If I may, and IMHO: the 14th amendment doesn't require the guy to be charged with, tried for, or convicted of insurrection. A Colorado court has judged him to have engaged in insurrection, and both the Colorado Supreme Court and SCOTUS have let that judgement stand.
Trump is an insurrectionist,
so he can't serve as POTUS.

And also too:
A convicted felon can't get
security clearance.

We have some serious shit we have to work out.

Can Trump appeal?

Trump’s legal team will have 30 days from the New York verdict to file notice of appeal and six months to file the full appeal. Any appeals process would probably extend beyond the Nov. 5 presidential election. Legal experts said it is plausible that an appeals court would agree to stay Trump’s sentence until after the appeal is adjudicated.

How does this verdict impact his candidacy?

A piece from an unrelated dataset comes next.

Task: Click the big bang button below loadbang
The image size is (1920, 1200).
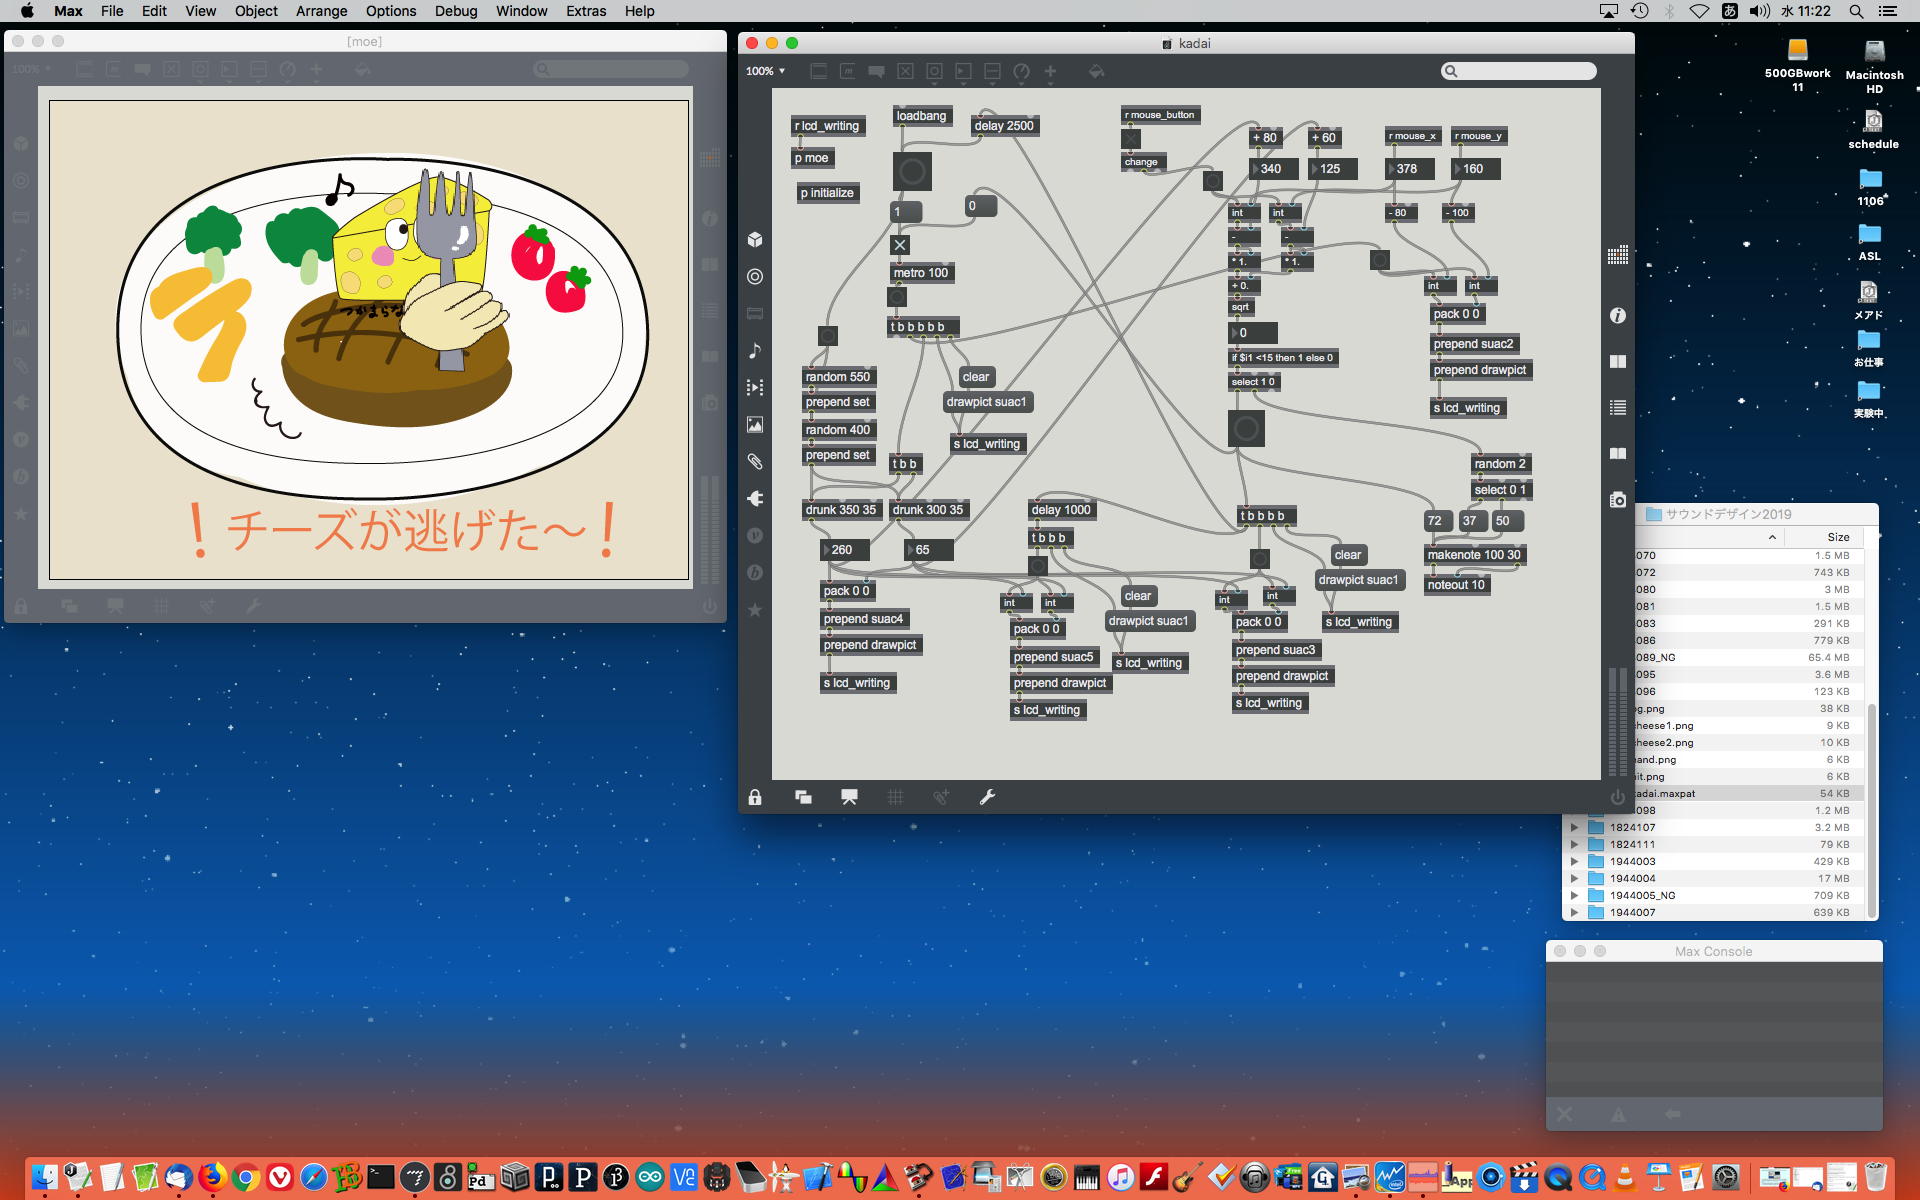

Polls before the guilty verdict Thursday had shown an often small but potentially decisive drop in Trump’s support if he were to be convicted of a crime. As of late 2023, polls showed that a conviction would shift the margins by between five and 14 points in President Biden’s favor. A recent Reuters-Ipsos poll last month showed just a two-point shift toward Biden if Trump is convicted, with a larger six-point shift if Trump is incarcerated as a result.